Singapore and other Southeast Asian economies are poised to remain resilient in the face of increasingly dour signs on the global economy, said Finance Minister Heng Swee Keat.
Economies in the 10-member Association of Southeast Asian Nations “and Asean as a group both continue to grow quite well even this year and next,” Heng told Bloomberg Television’s Haslinda Amin on the sidelines of meetings of the regional bloc in Chiang Rai, Thailand. “There will still be growth even though the growth will be uneven across the world and it’ll be slower than before.”
Global growth has lost momentum since the beginning of the year, a knock for trade-reliant nations in Southeast Asia, especially Singapore. For now, regional growth seems to be holding up, with the Asian Development Bank forecasting 4.9% expansion in 2019.
In Singapore, authorities see growth easing to slightly below the midpoint of a 1.5 to 3.5% range this year, after reaching 3.3% in 2018, with inflation remaining benign. Heng said the growth forecast isn’t being revised at this stage.

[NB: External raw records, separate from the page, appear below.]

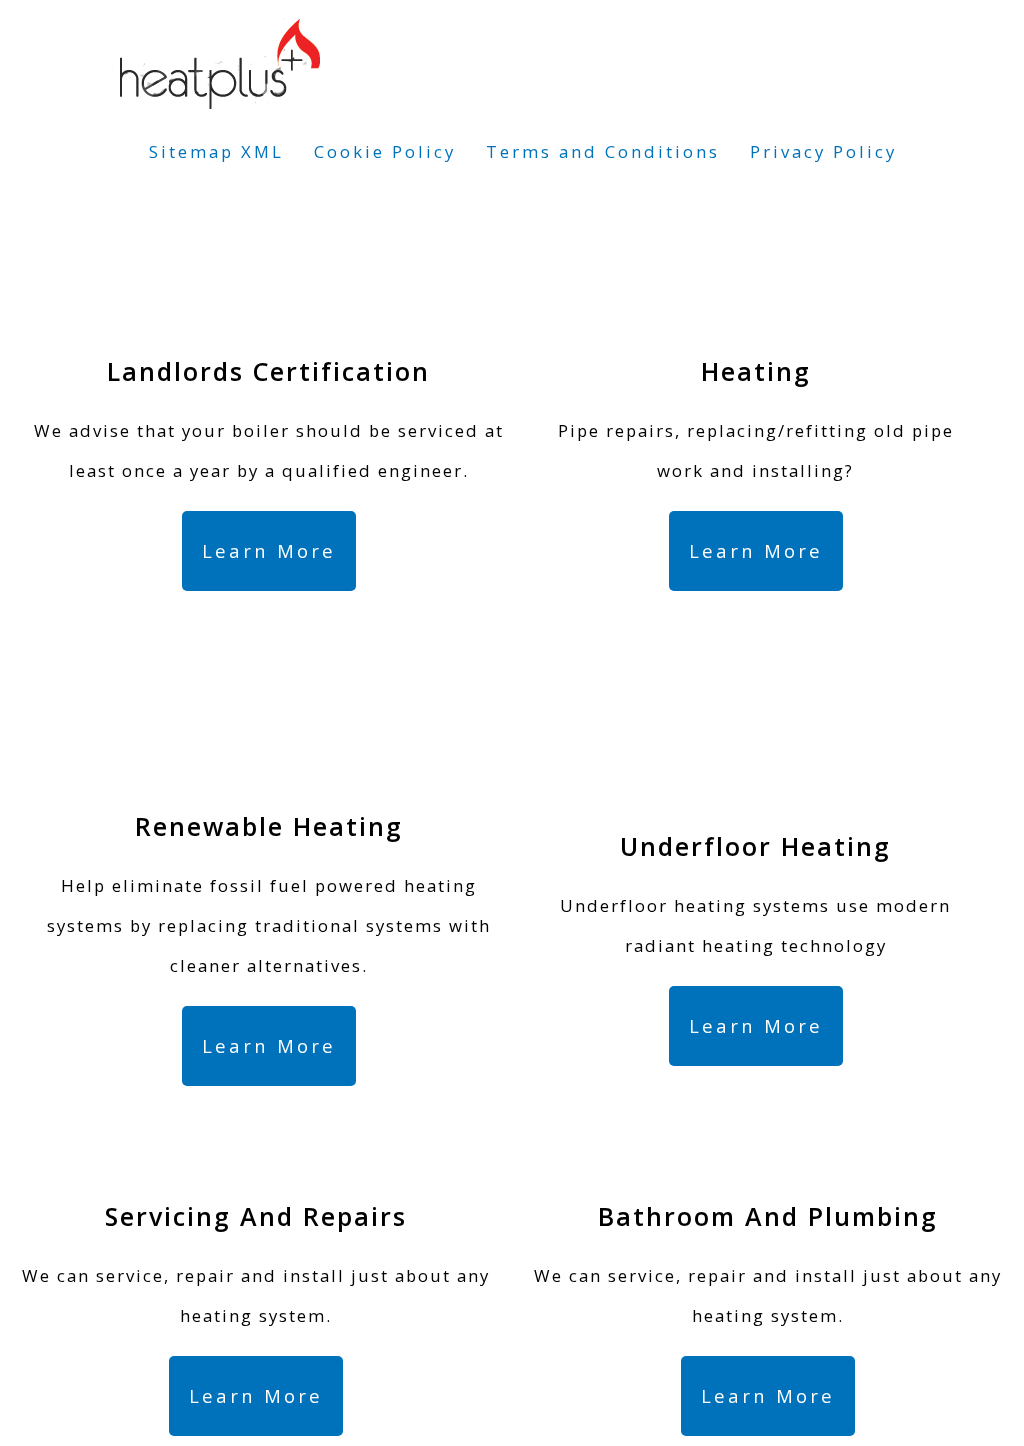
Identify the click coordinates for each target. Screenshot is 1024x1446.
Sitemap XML (216, 151)
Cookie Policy (385, 151)
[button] (269, 551)
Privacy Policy (823, 151)
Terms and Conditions (603, 151)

The finance minister reiterated that a potential worsening of the US-China trade war is a risk to the global economy, with the two powers yet to ink an agreement that would relieve any of the tariffs put in place on US$360 billion ($488 billion) in goods. Brexit uncertainties and a general malaise among workers about how to adapt amid rapid technological change also weigh on world growth prospects.
In Southeast Asia, regional economies are benefiting as companies adjust supply chains to take account of rising tariffs in the US and China, Heng said.
Conversations with investors “have been generally quite positive, still,” Heng said. “There is a sense that the global supply chain is re-configuring quite rapidly and now people are thinking about the resilience of the supply chain,” which means diversification and movement of operations to Asean economies, he said.
Heng said he’s heard from logistics operators who report a “far higher volume of business” as they move heavy machinery and goods from around the region.
Fiscal and monetary authorities have a smaller margin for managing economic problems after taking unconventional policy measures in the aftermath of the last financial crisis, Heng said.